I understand her need to concentrate on her sobriety. But I also know that you should not have to suspend your own happiness and growth while she's doing it.

Hoping others will chime in with out-of-the-box ideas for making time for YOU.

Hang in there. There are solutions, though they may come in strange packages sometimes.

9Iron 06-12-2009 08:04 AM

Quick Update:

I found an Al-Anon meeting up the road this morning (just now) and had a quick break in the schedule. Great, my first one ever!

Got there and it was canceled.
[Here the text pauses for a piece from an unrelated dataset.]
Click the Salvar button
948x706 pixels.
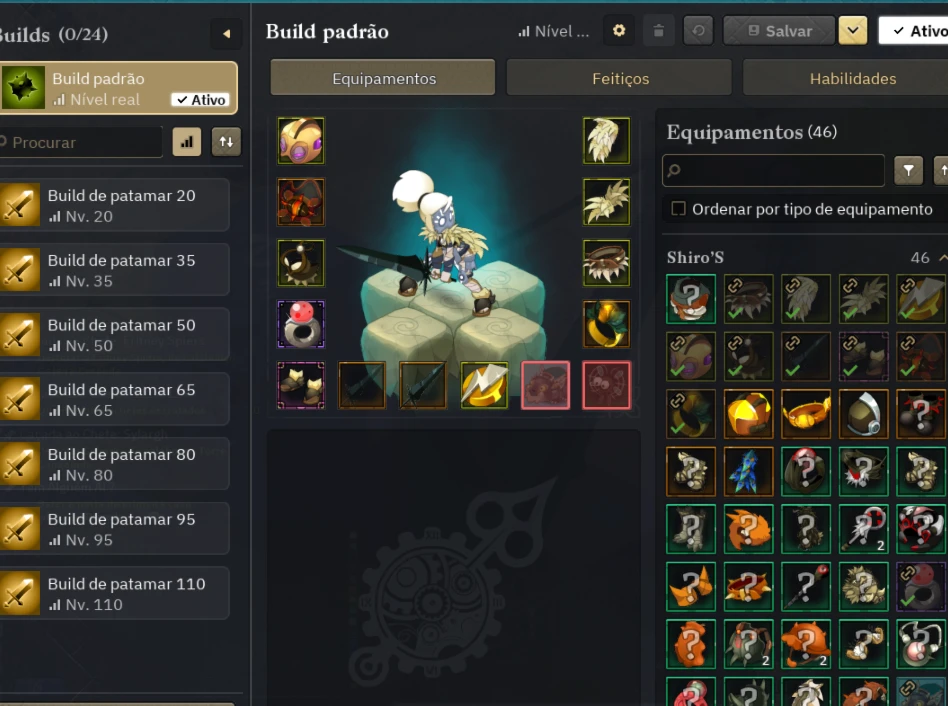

Damn!

Ago 06-12-2009 08:26 AM

I would recommend printing Givelove's response and putting it somewhere you can see it every day for awhile.

It's my experience if you don't take care of yourself and make your recovery as important as hers "resentment" will make another ugly appearance and it may not restrain itself to posting on the internet.

Write down YOUR needs then go get them

"your meetings"
"together time"
"tennis/health time"

set gentle but FIRM boundaries then go and sit down with your wife and work out an amicable compromise that enables both of you to get your needs met.

When you present this to her, present this as "you working on your recovery while she works on hers". Don't let either partners "recovery" be more important then the other.

She has now been informed that recovery is the most important thing in her life. That if she puts anything "above" her recovery, that will be the first thing she loses. If you can frame "your recovery" in the same language and let her understand it has the same priority, if she is serious about her own recovery she will respect that.

I have some experience with this.

Truly, I would print out GL's response, everything you need is in that post.

backporch 06-12-2009 12:05 PM

9iron - I don't have any advice just lots of commiseration. I, too, am trying to figure out the same thing right now.

I'm one of those people that needs LOTS of time at home to "recharge". Being on the go every minute of every day absolutely wears me to a frazzle.

I am committed to attending the Family Sessions at AH's IOP one night a week (we are getting a babysitter on these nights) and one local Al-anon meeting on a night when he is home to stay with the kids. Beyond that, I have been looking at the Al-anon online groups (emails or chats). I haven't joined any yet, but I'm seriously considering it. Maybe someone else here has some experience with that????

Tryingtobefree 06-12-2009 09:02 PM

9Iron - do you possibly have any family members or friends who would be willing to watch the kids for an hour while you go?

In the meantime you might want to pick up a copy of the Alanon book "Courage to Change". It really helped me.

Ago 06-12-2009 10:21 PM

P.S. Many meetings have child care

I have seen many couples go "into recovery together" and I have seen it be a beautiful thing, something they actually do together sometimes, they have AA/Alanon meetings, many times both meetings at the same time in the same building even, then many couples go to dinner afterwards

It doesn't have to be a painful awful experience, it can be a shared experience that makes you two closer. I have seen this with my own eyes. I have done this.

maybe DesertEyesMike will 'weigh in" he has wonderful stories of shared recovery

naive 06-13-2009 04:18 AM

i agree with everyone here...don't let your own recovery take the back burner...

time to get creative as to how to solve that...

it sounds as though a bit of money would solve the sitter issue...

is there something you could sell and raise some cash? that old campervan, gas bbq, third tv set, grandmother's china set?

what about a big yard sale, that the kids could participate in, and the money goes towards paying a babysitter?

could you cancel some sort of monthly bill...like cable tv or something and use that money for your own activities?

is there someone who loves you who would give you a loan/gift for a bit of free time?

it's not selfish to take time for yourself and get some breathing room...it's healthy.